- [To be done]:
Format every record below as a Markdown table with two columns, No. and Line. Give each non-blank line its own numbered row and omit blank lines.

— START OF Records supplied —

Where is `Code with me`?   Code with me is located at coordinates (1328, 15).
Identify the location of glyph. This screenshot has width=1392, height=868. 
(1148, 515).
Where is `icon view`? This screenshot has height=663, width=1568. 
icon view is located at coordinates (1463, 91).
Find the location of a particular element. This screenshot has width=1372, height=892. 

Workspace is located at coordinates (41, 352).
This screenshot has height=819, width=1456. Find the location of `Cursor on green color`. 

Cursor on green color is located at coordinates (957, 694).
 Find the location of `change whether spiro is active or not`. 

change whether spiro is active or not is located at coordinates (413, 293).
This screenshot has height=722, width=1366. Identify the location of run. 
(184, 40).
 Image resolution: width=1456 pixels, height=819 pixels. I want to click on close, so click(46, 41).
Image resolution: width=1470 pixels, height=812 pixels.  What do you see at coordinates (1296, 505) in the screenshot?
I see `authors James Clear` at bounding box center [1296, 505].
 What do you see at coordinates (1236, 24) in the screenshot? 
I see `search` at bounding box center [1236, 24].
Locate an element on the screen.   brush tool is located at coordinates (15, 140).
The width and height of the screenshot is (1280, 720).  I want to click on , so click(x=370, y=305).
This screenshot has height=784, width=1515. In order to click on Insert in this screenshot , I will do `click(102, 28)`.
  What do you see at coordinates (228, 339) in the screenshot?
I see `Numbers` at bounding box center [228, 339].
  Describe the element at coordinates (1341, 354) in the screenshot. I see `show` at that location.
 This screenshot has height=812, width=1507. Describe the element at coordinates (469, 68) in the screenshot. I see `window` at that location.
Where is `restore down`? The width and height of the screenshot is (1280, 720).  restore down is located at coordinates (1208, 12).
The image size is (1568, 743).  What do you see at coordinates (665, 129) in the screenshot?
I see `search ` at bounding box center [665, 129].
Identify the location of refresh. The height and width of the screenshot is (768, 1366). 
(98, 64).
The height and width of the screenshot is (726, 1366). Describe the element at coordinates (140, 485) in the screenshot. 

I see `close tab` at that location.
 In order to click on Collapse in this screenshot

— END OF Records supplied —

- [Answer to the exercise]:
| No. | Line |
|---|---|
| 1 | Where is `Code with me`?   Code with me is located at coordinates (1328, 15). |
| 2 | Identify the location of glyph. This screenshot has width=1392, height=868.  |
| 3 | (1148, 515). |
| 4 | Where is `icon view`? This screenshot has height=663, width=1568.  |
| 5 | icon view is located at coordinates (1463, 91). |
| 6 | Find the location of a particular element. This screenshot has width=1372, height=892.  |
| 7 | Workspace is located at coordinates (41, 352). |
| 8 | This screenshot has height=819, width=1456. Find the location of `Cursor on green color`.  |
| 9 | Cursor on green color is located at coordinates (957, 694). |
| 10 |  Find the location of `change whether spiro is active or not`.  |
| 11 | change whether spiro is active or not is located at coordinates (413, 293). |
| 12 | This screenshot has height=722, width=1366. Identify the location of run.  |
| 13 | (184, 40). |
| 14 |  Image resolution: width=1456 pixels, height=819 pixels. I want to click on close, so click(46, 41). |
| 15 | Image resolution: width=1470 pixels, height=812 pixels.  What do you see at coordinates (1296, 505) in the screenshot? |
| 16 | I see `authors James Clear` at bounding box center [1296, 505]. |
| 17 |  What do you see at coordinates (1236, 24) in the screenshot?  |
| 18 | I see `search` at bounding box center [1236, 24]. |
| 19 | Locate an element on the screen.   brush tool is located at coordinates (15, 140). |
| 20 | The width and height of the screenshot is (1280, 720).  I want to click on , so click(x=370, y=305). |
| 21 | This screenshot has height=784, width=1515. In order to click on Insert in this screenshot , I will do `click(102, 28)`. |
| 22 |   What do you see at coordinates (228, 339) in the screenshot? |
| 23 | I see `Numbers` at bounding box center [228, 339]. |
| 24 |   Describe the element at coordinates (1341, 354) in the screenshot. I see `show` at that location. |
| 25 |  This screenshot has height=812, width=1507. Describe the element at coordinates (469, 68) in the screenshot. I see `window` at that location. |
| 26 | Where is `restore down`? The width and height of the screenshot is (1280, 720).  restore down is located at coordinates (1208, 12). |
| 27 | The image size is (1568, 743).  What do you see at coordinates (665, 129) in the screenshot? |
| 28 | I see `search ` at bounding box center [665, 129]. |
| 29 | Identify the location of refresh. The height and width of the screenshot is (768, 1366).  |
| 30 | (98, 64). |
| 31 | The height and width of the screenshot is (726, 1366). Describe the element at coordinates (140, 485) in the screenshot.  |
| 32 | I see `close tab` at that location. |
| 33 |  In order to click on Collapse in this screenshot |